Set task -
Rewrite every line of the material below as a JSON list of strings, one string per line, leaving out any blank lines.

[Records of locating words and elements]
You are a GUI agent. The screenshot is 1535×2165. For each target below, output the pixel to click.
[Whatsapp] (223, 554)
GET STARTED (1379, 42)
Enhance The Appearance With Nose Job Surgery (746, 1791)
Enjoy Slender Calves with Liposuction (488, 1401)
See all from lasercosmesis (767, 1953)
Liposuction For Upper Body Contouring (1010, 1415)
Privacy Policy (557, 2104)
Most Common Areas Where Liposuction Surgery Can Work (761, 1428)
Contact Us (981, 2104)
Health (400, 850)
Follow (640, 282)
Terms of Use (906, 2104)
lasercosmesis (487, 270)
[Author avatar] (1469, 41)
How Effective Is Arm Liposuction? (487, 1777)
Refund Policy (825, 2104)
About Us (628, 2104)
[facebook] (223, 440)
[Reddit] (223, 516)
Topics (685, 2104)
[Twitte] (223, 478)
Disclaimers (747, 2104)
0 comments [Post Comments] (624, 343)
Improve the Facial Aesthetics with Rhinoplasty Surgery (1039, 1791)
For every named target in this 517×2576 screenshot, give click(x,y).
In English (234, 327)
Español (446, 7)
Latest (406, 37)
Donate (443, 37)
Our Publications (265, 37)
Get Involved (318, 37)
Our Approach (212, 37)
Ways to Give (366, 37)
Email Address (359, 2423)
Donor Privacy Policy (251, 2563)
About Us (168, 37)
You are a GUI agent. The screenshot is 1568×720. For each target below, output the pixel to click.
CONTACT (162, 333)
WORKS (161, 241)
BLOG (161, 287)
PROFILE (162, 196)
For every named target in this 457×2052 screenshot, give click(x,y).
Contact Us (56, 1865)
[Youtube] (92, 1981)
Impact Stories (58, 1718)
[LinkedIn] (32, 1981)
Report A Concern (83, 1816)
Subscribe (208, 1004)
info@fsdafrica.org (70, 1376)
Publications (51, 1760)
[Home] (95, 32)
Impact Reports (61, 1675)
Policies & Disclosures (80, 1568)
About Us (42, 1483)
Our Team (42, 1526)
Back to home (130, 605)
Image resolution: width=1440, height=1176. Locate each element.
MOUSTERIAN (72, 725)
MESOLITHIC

Full answer -
[
  "You are a GUI agent. The screenshot is 1535×2165. For each target below, output the pixel to click.",
  "[Whatsapp] (223, 554)",
  "GET STARTED (1379, 42)",
  "Enhance The Appearance With Nose Job Surgery (746, 1791)",
  "Enjoy Slender Calves with Liposuction (488, 1401)",
  "See all from lasercosmesis (767, 1953)",
  "Liposuction For Upper Body Contouring (1010, 1415)",
  "Privacy Policy (557, 2104)",
  "Most Common Areas Where Liposuction Surgery Can Work (761, 1428)",
  "Contact Us (981, 2104)",
  "Health (400, 850)",
  "Follow (640, 282)",
  "Terms of Use (906, 2104)",
  "lasercosmesis (487, 270)",
  "[Author avatar] (1469, 41)",
  "How Effective Is Arm Liposuction? (487, 1777)",
  "Refund Policy (825, 2104)",
  "About Us (628, 2104)",
  "[facebook] (223, 440)",
  "[Reddit] (223, 516)",
  "Topics (685, 2104)",
  "[Twitte] (223, 478)",
  "Disclaimers (747, 2104)",
  "0 comments [Post Comments] (624, 343)",
  "Improve the Facial Aesthetics with Rhinoplasty Surgery (1039, 1791)",
  "For every named target in this 517×2576 screenshot, give click(x,y).",
  "In English (234, 327)",
  "Español (446, 7)",
  "Latest (406, 37)",
  "Donate (443, 37)",
  "Our Publications (265, 37)",
  "Get Involved (318, 37)",
  "Our Approach (212, 37)",
  "Ways to Give (366, 37)",
  "Email Address (359, 2423)",
  "Donor Privacy Policy (251, 2563)",
  "About Us (168, 37)",
  "You are a GUI agent. The screenshot is 1568×720. For each target below, output the pixel to click.",
  "CONTACT (162, 333)",
  "WORKS (161, 241)",
  "BLOG (161, 287)",
  "PROFILE (162, 196)",
  "For every named target in this 457×2052 screenshot, give click(x,y).",
  "Contact Us (56, 1865)",
  "[Youtube] (92, 1981)",
  "Impact Stories (58, 1718)",
  "[LinkedIn] (32, 1981)",
  "Report A Concern (83, 1816)",
  "Subscribe (208, 1004)",
  "info@fsdafrica.org (70, 1376)",
  "Publications (51, 1760)",
  "[Home] (95, 32)",
  "Impact Reports (61, 1675)",
  "Policies & Disclosures (80, 1568)",
  "About Us (42, 1483)",
  "Our Team (42, 1526)",
  "Back to home (130, 605)",
  "Image resolution: width=1440, height=1176. Locate each element.",
  "MOUSTERIAN (72, 725)",
  "MESOLITHIC"
]